Date Your Way to More AUM

Originally published on Advisor Perspectives, July 24, 2017

I tell clients the process of converting a prospect is akin to a first date. Here’s what I mean.

Inappropriate first-date conduct

Here’s what would be considered off-putting on a first date:

  • Asking the other person to bring information with them;
  • Bringing a companion with you;
  • Taking notes;
  • Asking personal questions, like how much income they earn, their net worth or information about their taxes.
  • Jumping to the “end game” inappropriately by asking questions like “Do you think we are a good fit?”

Appropriate first-date conduct

Acceptable first-date conduct is quite different. An article in Marie Claire gave first-date tips for men. It extolled the virtues of “making an effort to look nice” and being “engaging intelligent and funny.” It described a great date as being “so amazing I feel lucky to be in her presence”.

There’s no end of dating advice for women.
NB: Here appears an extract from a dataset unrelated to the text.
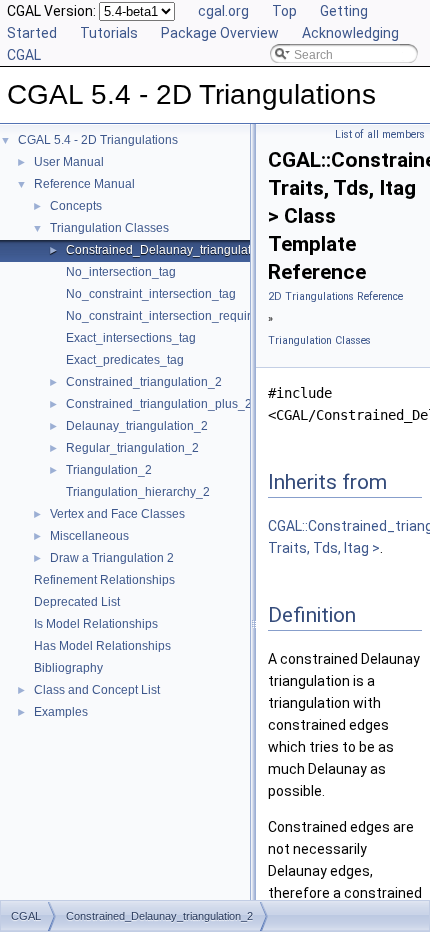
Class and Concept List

One article cautioned against bragging or showing off. Women are encouraged to be good listeners and to “ask the other person questions about himself and really listen to the answers.” When a guy tells a story about himself, women are told not to “butt in and tell a similar story about YOURSELF.”

Finally, there’s this advice: “Keep the first date innocent and light.”

Advice for both genders includes not talking about anything “too serious,” smiling a lot, and not trying to “force the situation.”

Inappropriate conduct when meeting with prospects

Inappropriate first-date conduct is common when advisors meet with prospects.

Advisors often bring colleagues with them.

I’ve never met an advisor who didn’t take notes in the initial meeting (or designate a colleague to do so).

Advisors frequently ask prospects to bring sensitive financial information with them.

Many advisors jump to the “end game” by directing the conversation to the history of their firm, investing, finances and related subjects.

Few advisors prioritize listening. They dominate the conversation with stories about themselves, their firm and their expertise. Almost no advisors keep the meeting innocent and light.

Appropriate conduct when meeting with prospects

To maximize the possibility of converting a prospect into a client, engage in conduct that would be appropriate on a first date.

Select your wardrobe with care. You want to look successful, trustworthy, relatable and professional. If you don’t know how to dress to elicit those feelings, consult with the personal shopper at a high-end department store for guidance.

Advisors of both genders are often reluctant to invest in their wardrobe. There’s compelling evidence that what we wear “influences all kinds of impressions about us.” Advisors should budget yearly for clothes, just like they do for other marketing activities.

Go to the meeting alone. It’s difficult to make an emotional connection when you add another person to the mix.

Don’t take notes. The goal of the first meeting is just to get to know the other person. Notes are a crutch. They impede communication.

Ask questions. Nice, easy questions you would ask on a first date. Don’t make the mistake of probing for personal information. Your only goal is to get to know the other person.

Let the prospect control the direction of the conversation. At some point, the prospect will ask questions. That’s the time to provide short, pithy answers. Not before.

Enjoy the meeting. Inject humor. Keep it light. Make it a pleasurable experience.

If you follow this advice, chances are you will get a second date.